Excerpt from a dataset:
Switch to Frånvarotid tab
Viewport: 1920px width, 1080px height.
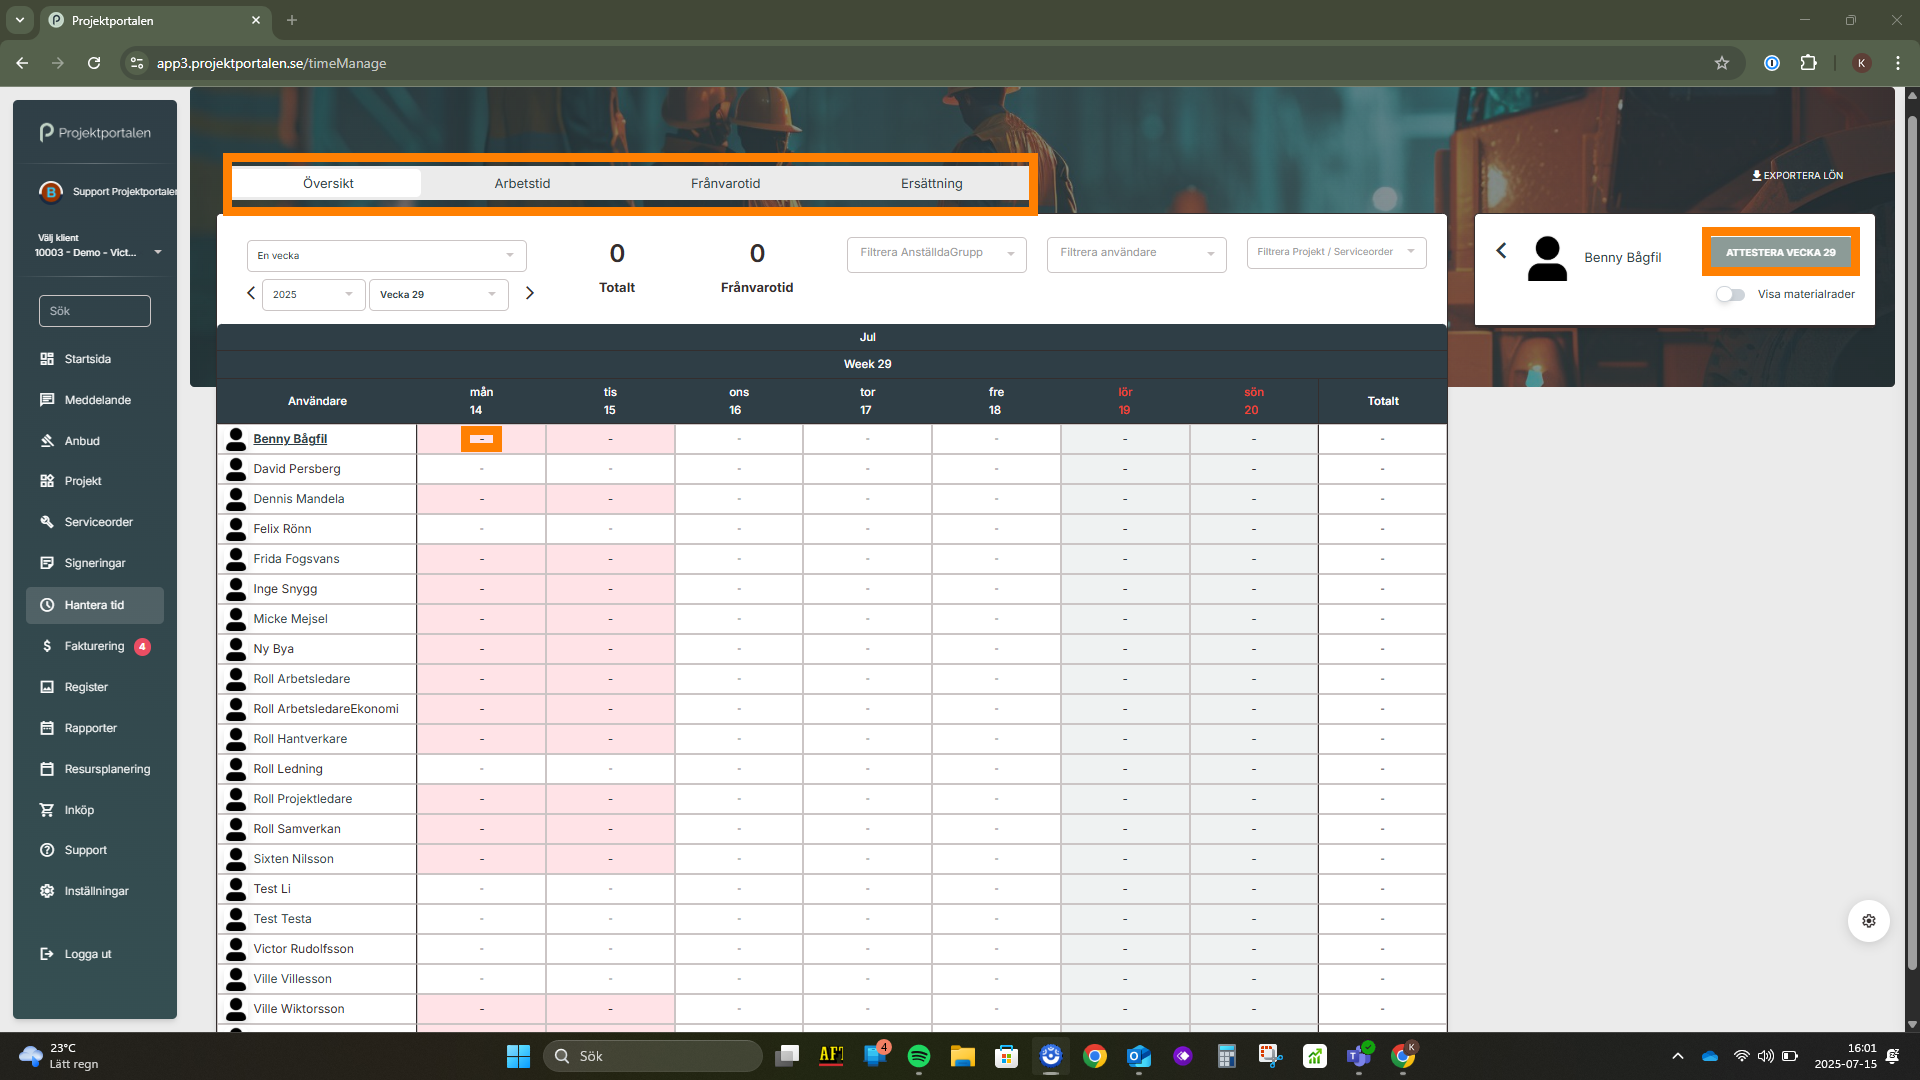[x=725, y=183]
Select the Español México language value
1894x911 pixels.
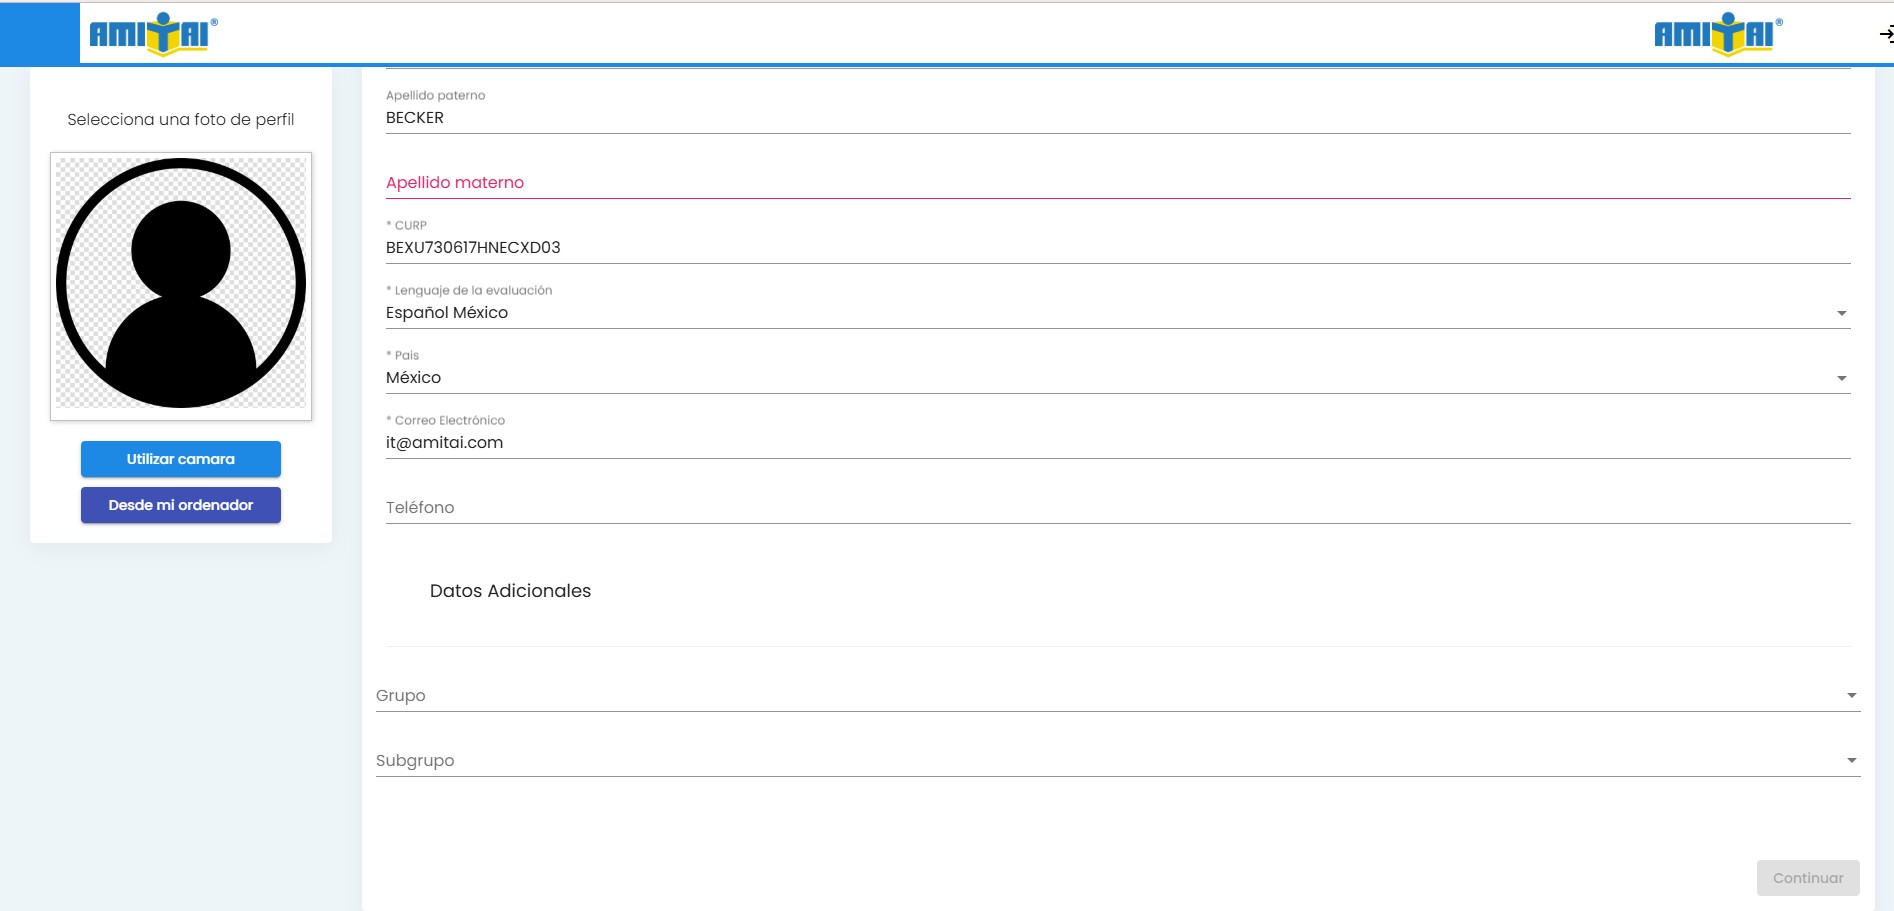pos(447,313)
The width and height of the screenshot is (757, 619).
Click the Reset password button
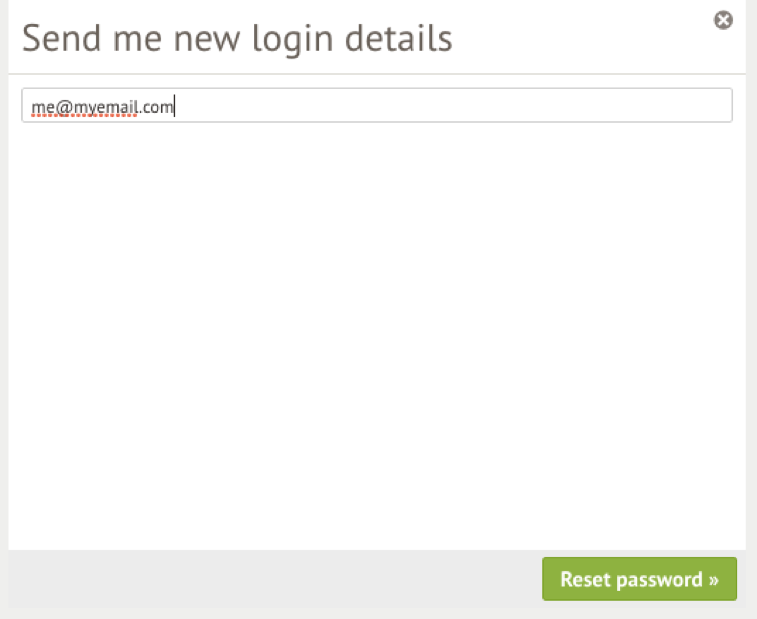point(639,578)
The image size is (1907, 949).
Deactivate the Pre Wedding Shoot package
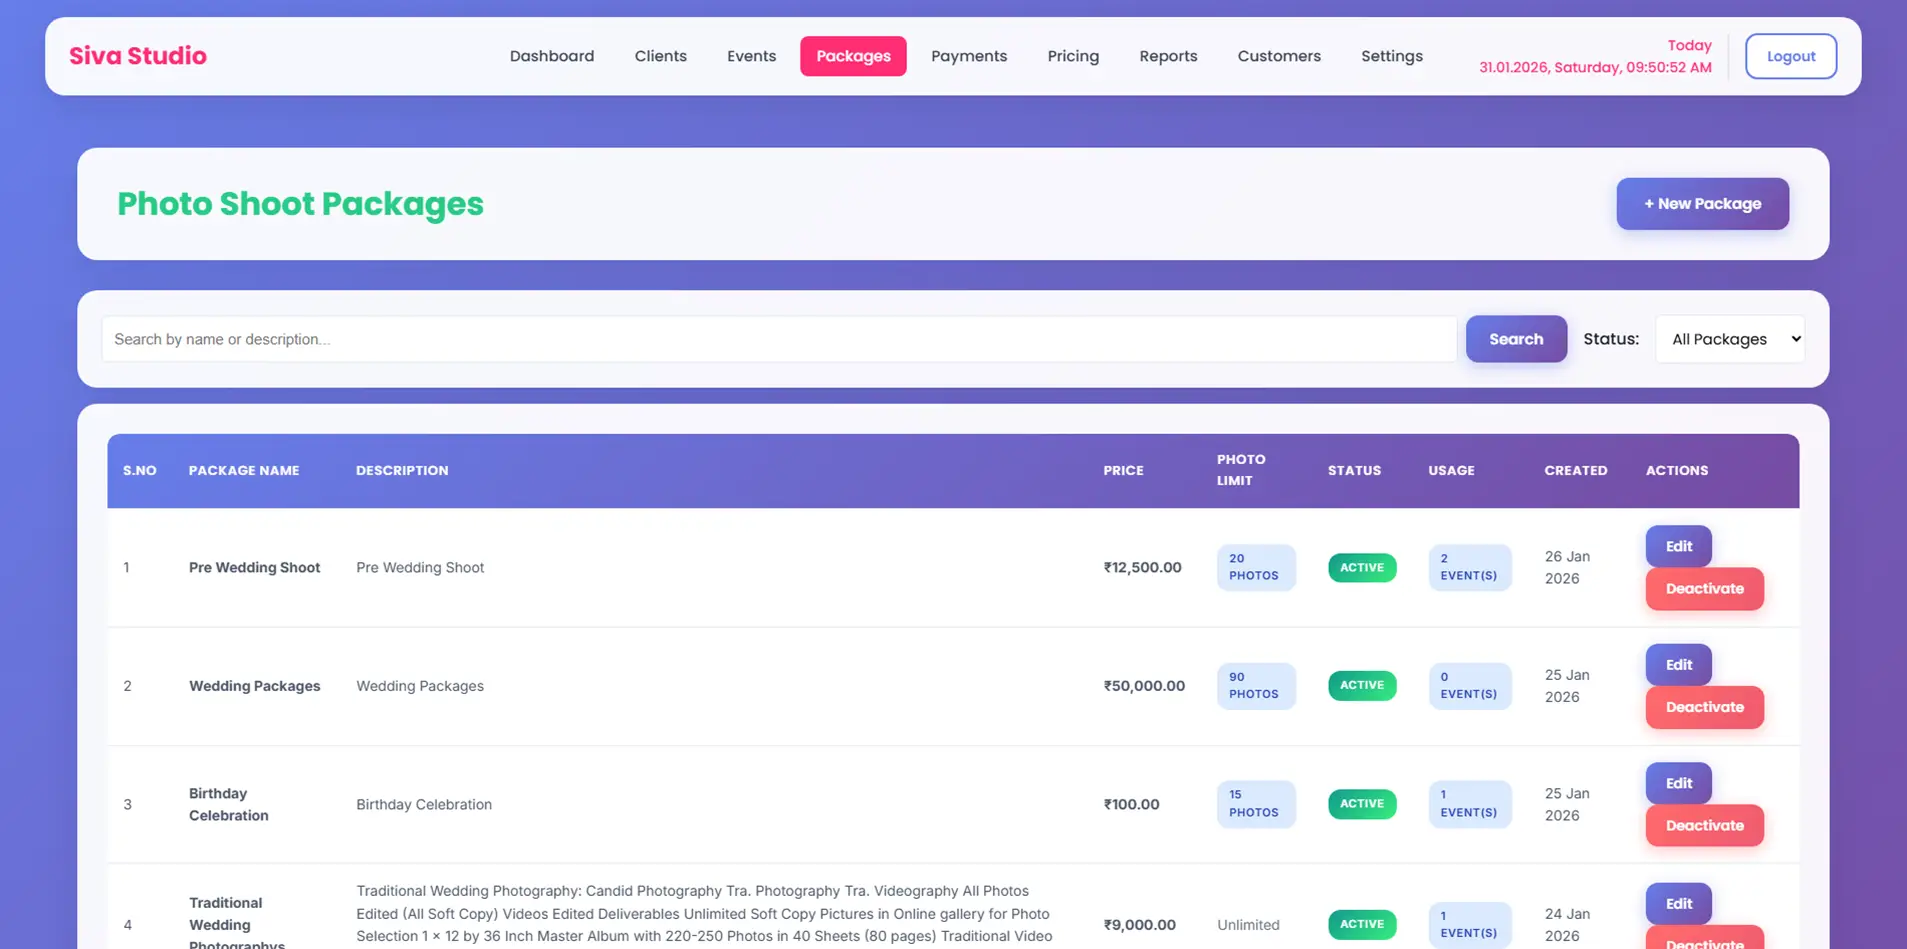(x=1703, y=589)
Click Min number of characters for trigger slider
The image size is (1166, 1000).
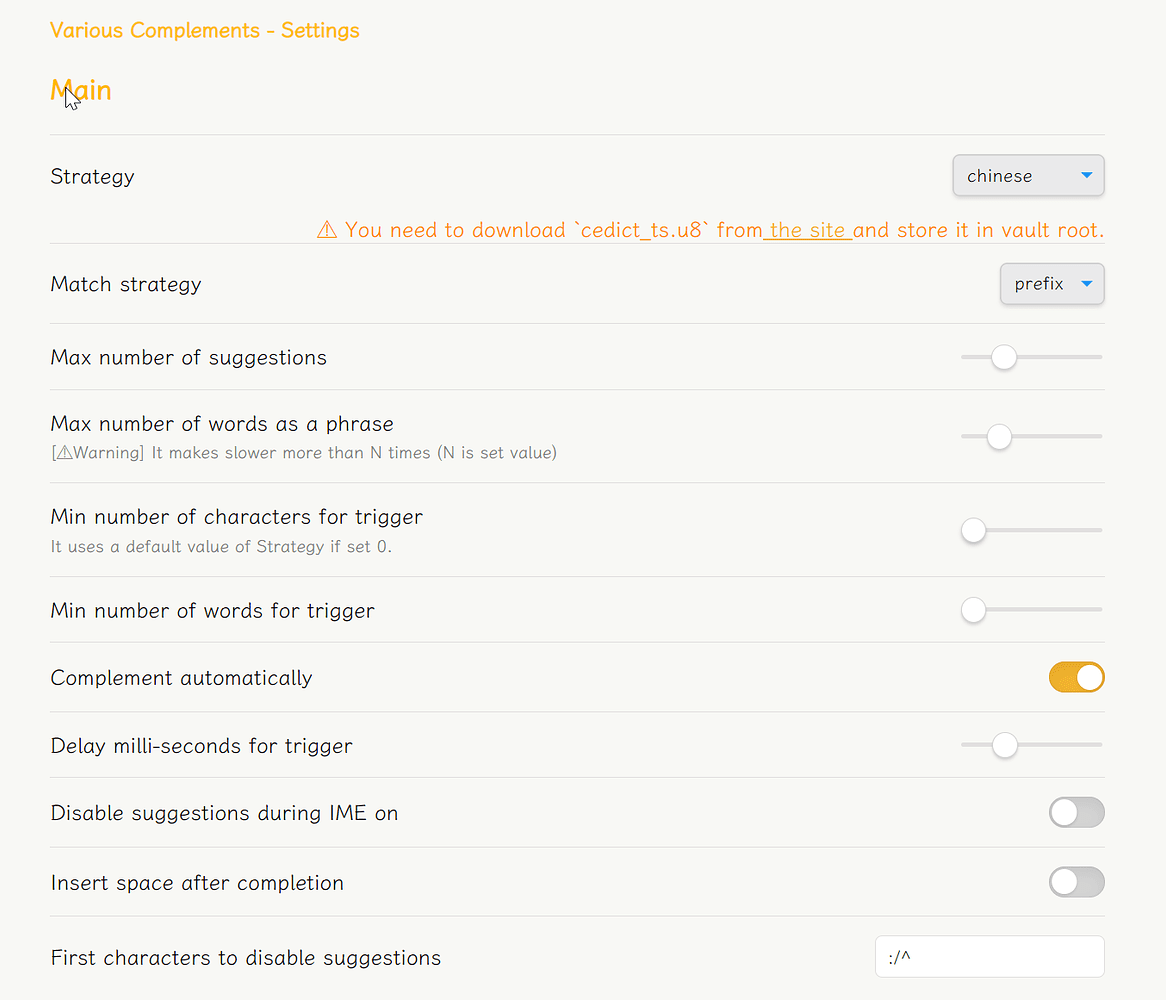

■ PROBLEM REQUIREMENTS ■
Rewrite the entries above, replacing "image size" with "screenshot size" wherever it occurs and leaving every other word unchanged. Leave the pictures out of your answer.

■ WORKED SOLUTION ■
Switch to Frånvarotid tab
Viewport: 1920px width, 1080px height.
[x=725, y=183]
Select the Español México language value
1894x911 pixels.
pos(447,313)
The width and height of the screenshot is (757, 619).
Click the Reset password button
point(639,578)
The screenshot size is (1907, 949).
Deactivate the Pre Wedding Shoot package
(x=1703, y=589)
Click Min number of characters for trigger slider
The screenshot size is (1166, 1000).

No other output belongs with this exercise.